The most common one is timing — when should you actually book these trips. My honest answer is that late June and early September consistently outperform the peak of July and August across almost every destination on this list, purely in terms of crowd levels and price. Santorini in particular transforms in shoulder season, and Provence’s lavender fields are genuinely at their best in that late-June window before the full heat of high summer arrives. Mykonos and Ibiza are the two exceptions where peak season energy is honestly part of the appeal, since so much of what makes them special is the crowd itself.

The second most common question is whether any of this is realistic for a solo trip, and the answer is an enthusiastic yes, with a small caveat. Paris, Copenhagen, and Provence are, in my experience, the easiest and most comfortable for a first solo trip — walkable, safe, and full of the kind of quiet café culture that makes eating alone feel like a genuine pleasure rather than something to get through. Saint-Tropez and Lake Como can feel a little more isolating solo simply because so much of the social scene there is built around groups and yacht culture, though neither is remotely unsafe. Mykonos and Ibiza are wonderful solo specifically because they’re so easy to meet people in.

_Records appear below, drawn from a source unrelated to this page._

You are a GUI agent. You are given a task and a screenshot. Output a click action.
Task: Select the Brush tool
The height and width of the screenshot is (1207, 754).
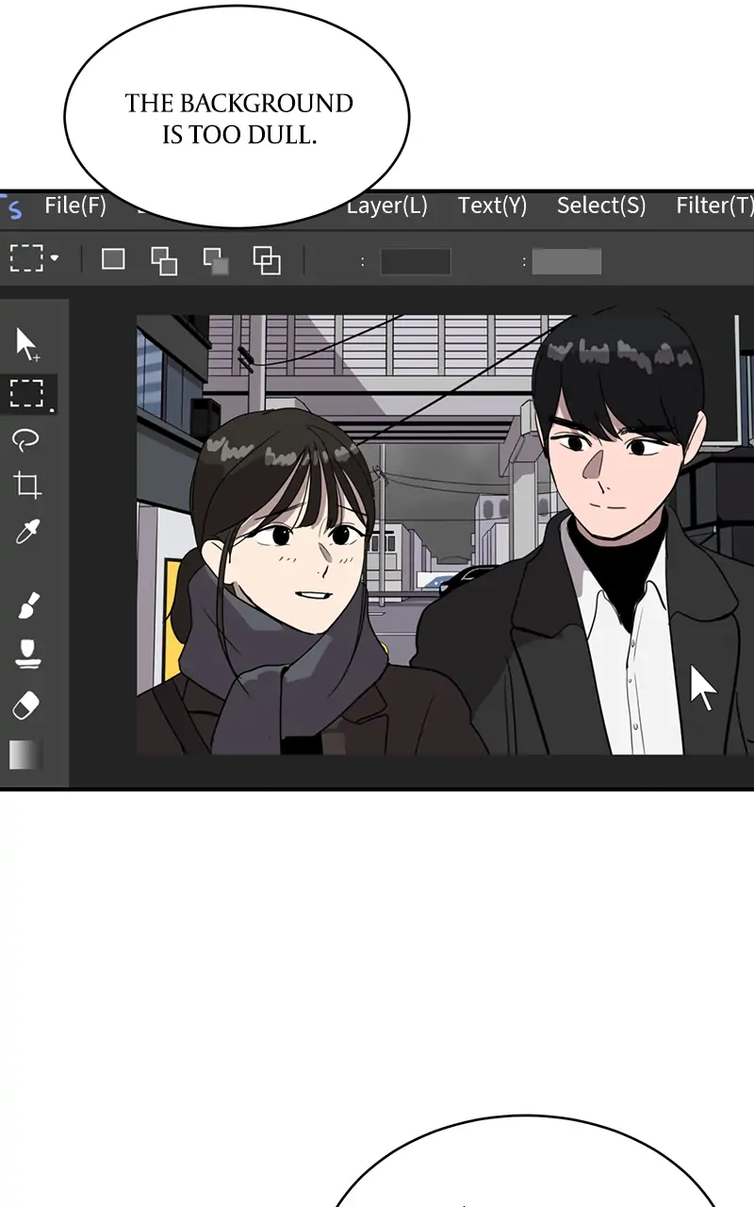coord(27,605)
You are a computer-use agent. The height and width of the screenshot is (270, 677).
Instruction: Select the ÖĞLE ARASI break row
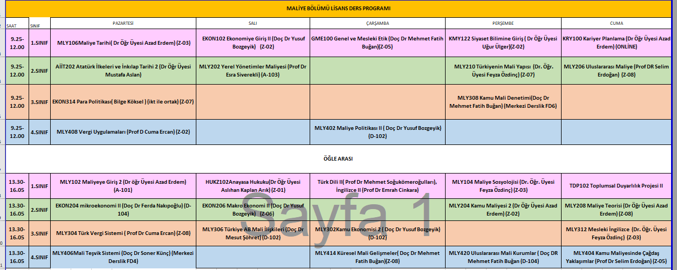click(x=338, y=158)
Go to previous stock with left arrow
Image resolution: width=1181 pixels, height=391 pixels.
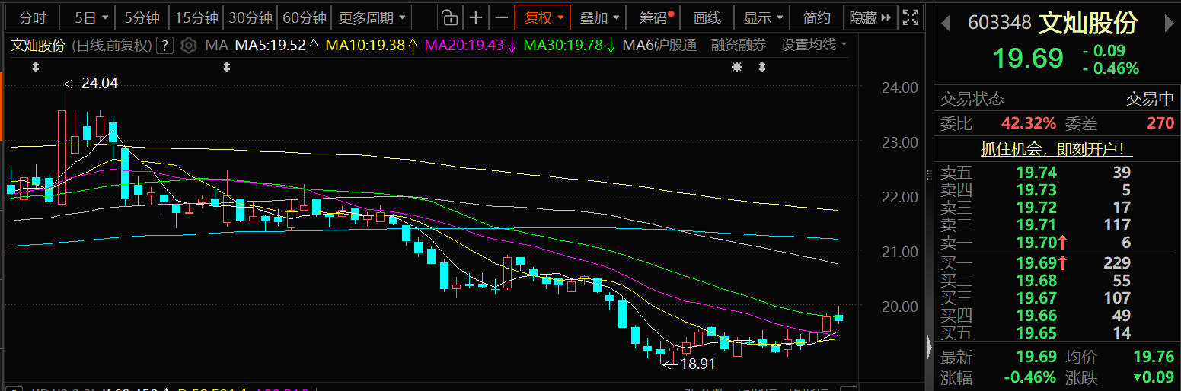[946, 24]
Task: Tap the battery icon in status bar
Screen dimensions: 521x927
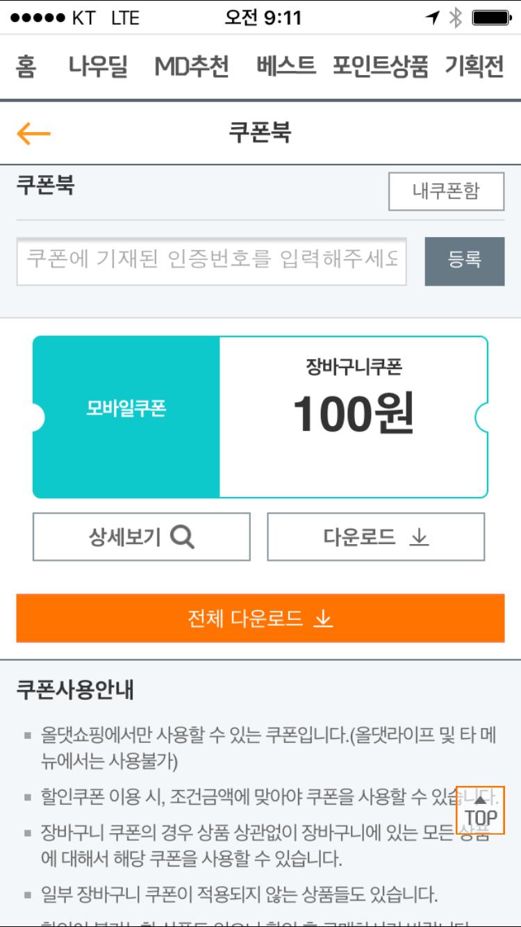Action: 490,18
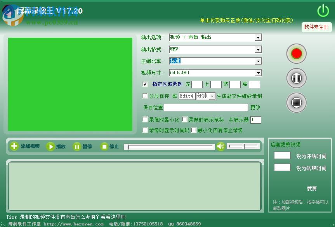
Task: Open the 输出选项 output options dropdown
Action: (258, 37)
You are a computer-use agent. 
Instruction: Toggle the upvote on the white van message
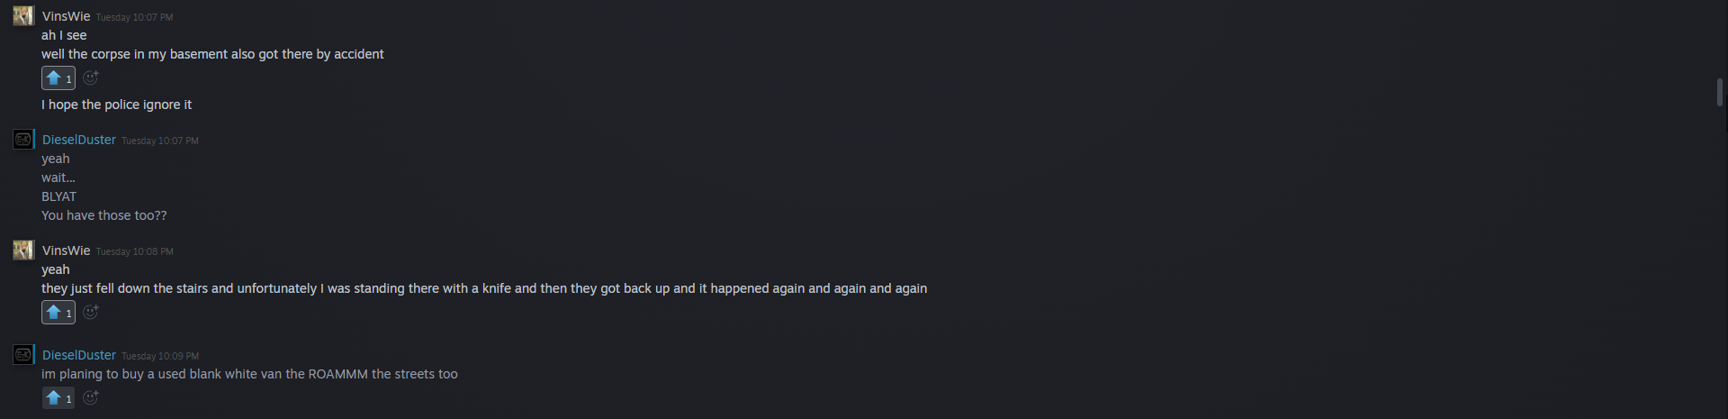tap(59, 398)
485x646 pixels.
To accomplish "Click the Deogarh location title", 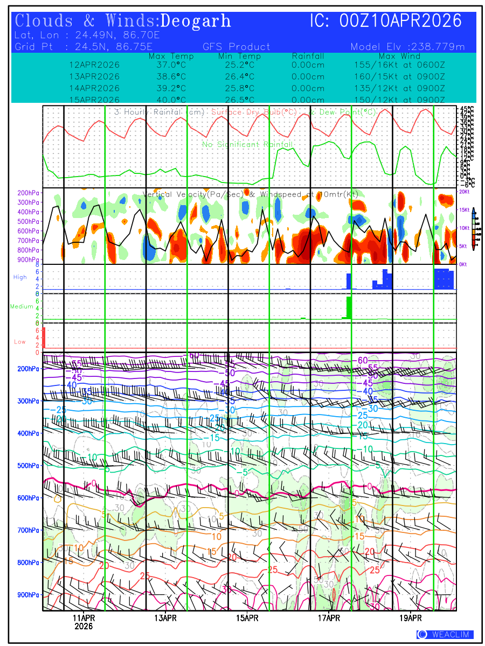I will tap(196, 21).
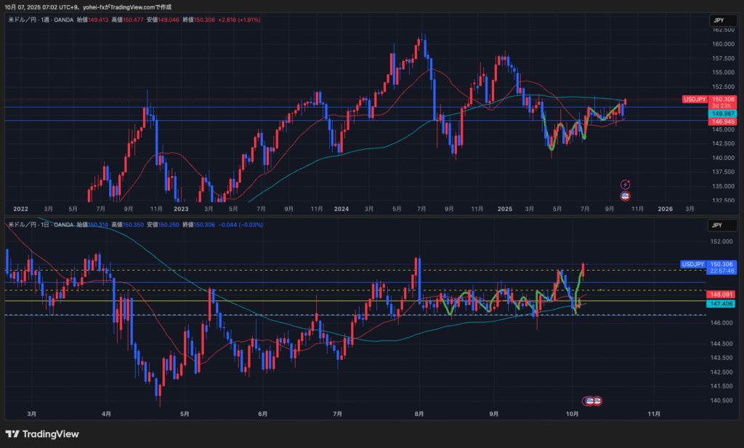Select the red 148.091 price tag on daily axis
Screen dimensions: 744x448
(x=723, y=294)
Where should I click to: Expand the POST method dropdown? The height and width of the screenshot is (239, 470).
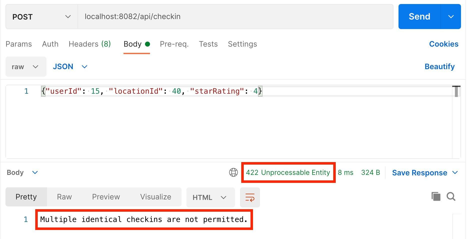(42, 17)
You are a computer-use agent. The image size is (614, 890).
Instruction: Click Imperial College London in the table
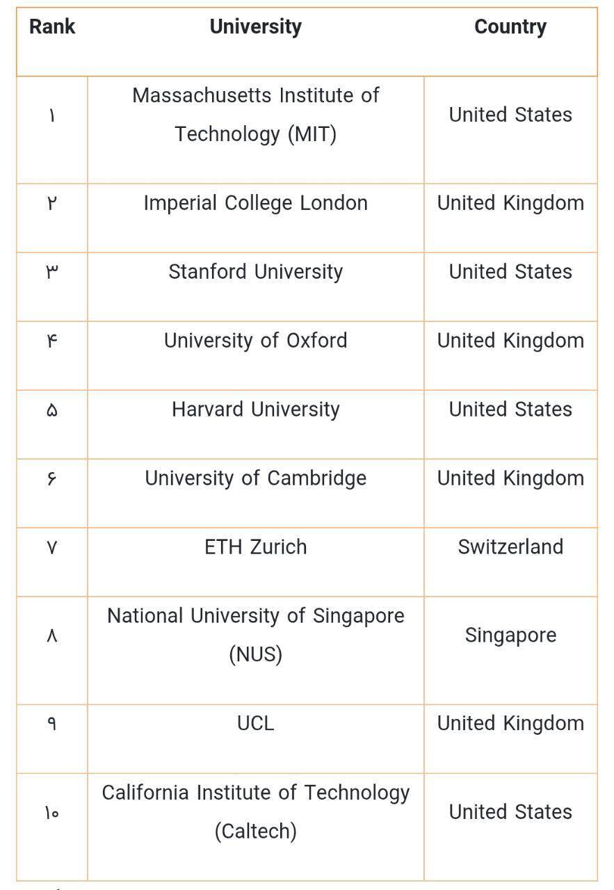coord(255,203)
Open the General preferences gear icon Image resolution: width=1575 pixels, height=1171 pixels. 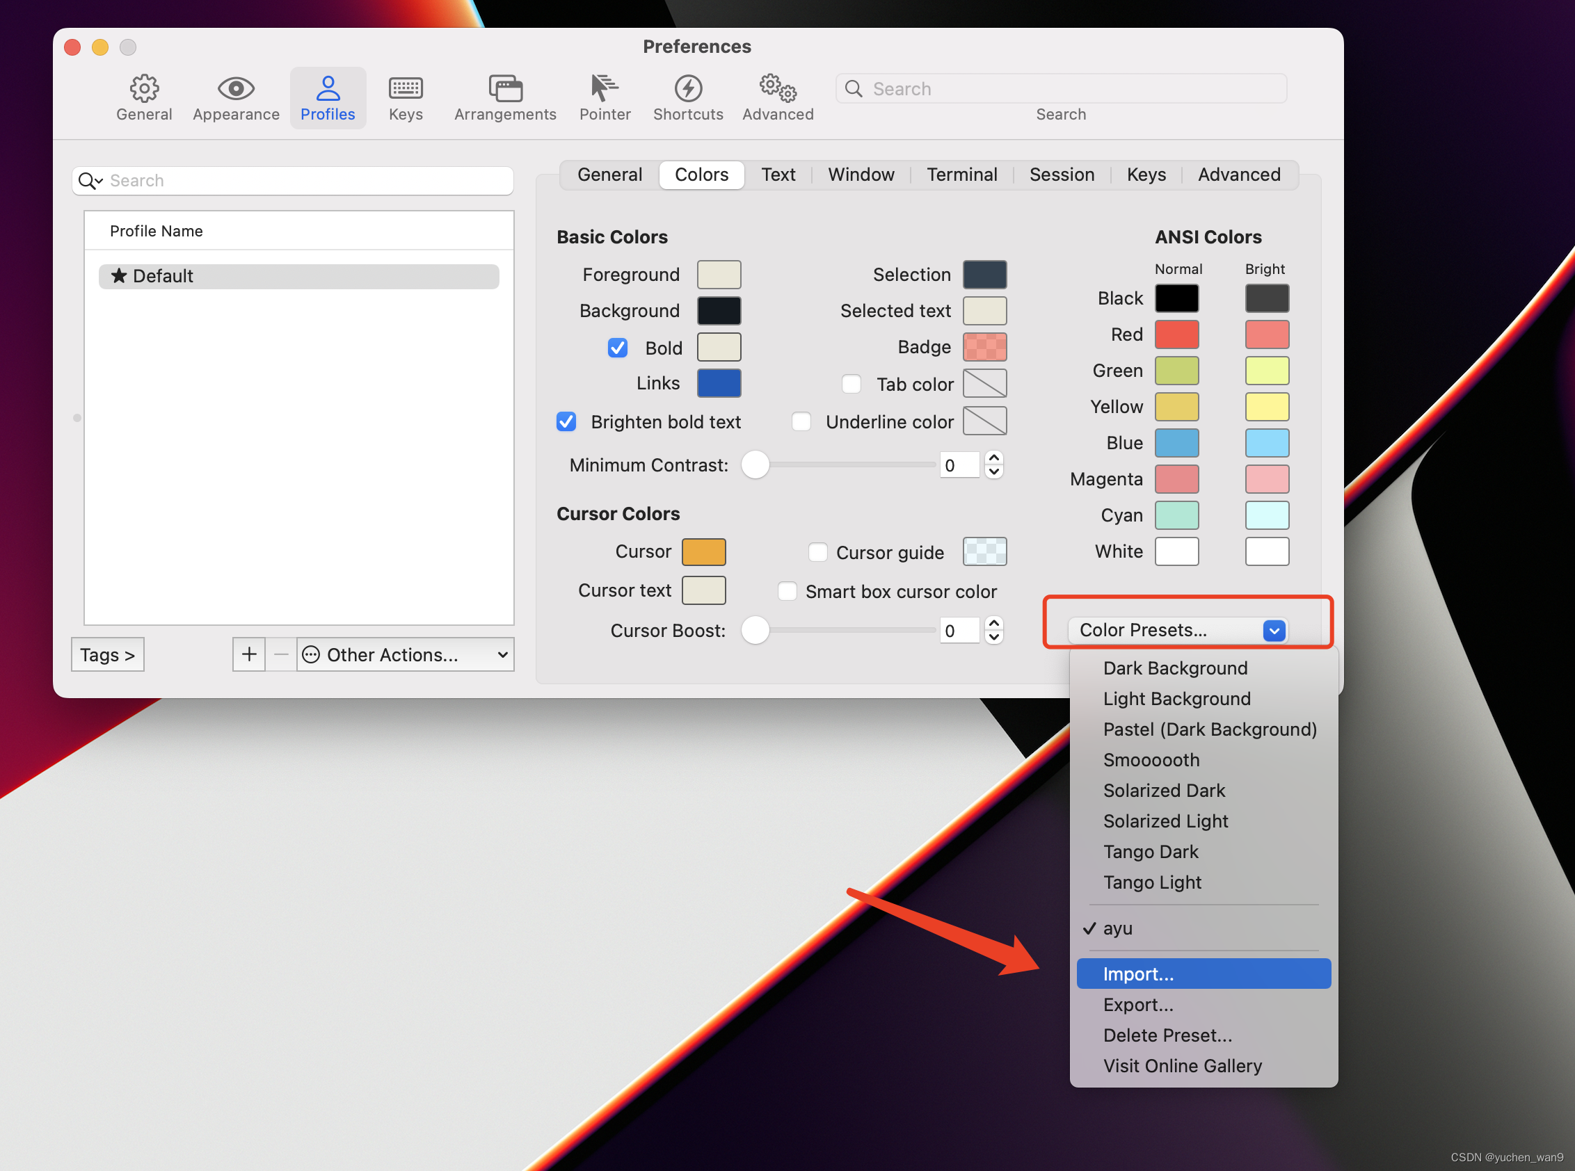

People also ask, often slightly sheepishly, whether it’s “worth it” to spend this much on clothes for a single trip. I’d reframe the question entirely: none of the pieces I’ve described in this post exist only for one trip. That linen shirt goes on to become a Saturday morning staple at home. Those gold hoops show up in a hundred outfits that have nothing to do with any of these destinations. The investment isn’t really in the vacation. It’s in a slightly more elevated version of your everyday closet that just happens to debut somewhere beautiful.

Where I’d Go First, If You Made Me Choose

If someone forced me to pick just one destination off this entire list to book tomorrow, no planning, no research, just go — it would probably be Positano, purely because of how it made me feel rather than how it photographed, though it did that beautifully too. But honestly, ask me again in six months and I might say Copenhagen, because there’s a version of me that’s increasingly drawn to quiet over spectacle these days, which feels like its own small evolution worth paying attention to.

That’s the thing about a list like this, really. It’s less a ranking and more a mood board for different versions of yourself — the one who wants gold jewelry and golden hour on a cliffside, the one who wants minimalist tailoring and a bike ride through pastel streets, the one who just wants to float in a cenote and not think about her phone for six straight hours. Wherever you end up this summer, I hope you pack a little lighter than you think you need to, wear the outfit that makes you feel like the most elevated version of yourself even if it’s “too much” for a Tuesday morning flight, and let at least one afternoon go completely unplanned.

That unplanned afternoon, in my experience, is usually the one you end up telling everyone about a year later. I still think about that roadside honey seller in Provence more than I think about any single sunset I paid a beach club cover charge to watch. I still think about the stranger in Saint-Tropez who talked me out of an impulse purchase and somehow gave me better style advice in thirty seconds than most magazines manage in an entire issue. The outfits matter — I wouldn’t have written eight thousand words about them if I didn’t believe that — but they’re really just the frame around the actual memory, not the memory itself.

If you take one thing from this entire post, let it be this: dress like the woman who already knows she’s going somewhere beautiful, not like the woman still trying to convince herself she deserves to be there. That shift in mindset changes more about how you move through a destination than any single item you could pack. The linen, the gold jewelry, the soft glam — all of it is just the outer expression of an inner decision to actually show up for your own life this summer, fully, without apologizing for wanting something beautiful.

Have the best summer. Send me a postcard, metaphorically or otherwise — I’ll be somewhere on this list, probably overpacking again, and loving every second of it.